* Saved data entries
--------

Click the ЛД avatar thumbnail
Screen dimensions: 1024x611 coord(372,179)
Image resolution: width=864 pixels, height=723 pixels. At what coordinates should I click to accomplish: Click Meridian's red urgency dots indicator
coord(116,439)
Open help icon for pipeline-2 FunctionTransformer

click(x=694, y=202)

--------

* Activity
From the line that contains "Image resolution: width=864" through the last line of the records above, copy every line exactly and leave out the rest.

* Task response
Image resolution: width=864 pixels, height=723 pixels. At what coordinates should I click to accomplish: Click Meridian's red urgency dots indicator
coord(116,439)
Open help icon for pipeline-2 FunctionTransformer

click(x=694, y=202)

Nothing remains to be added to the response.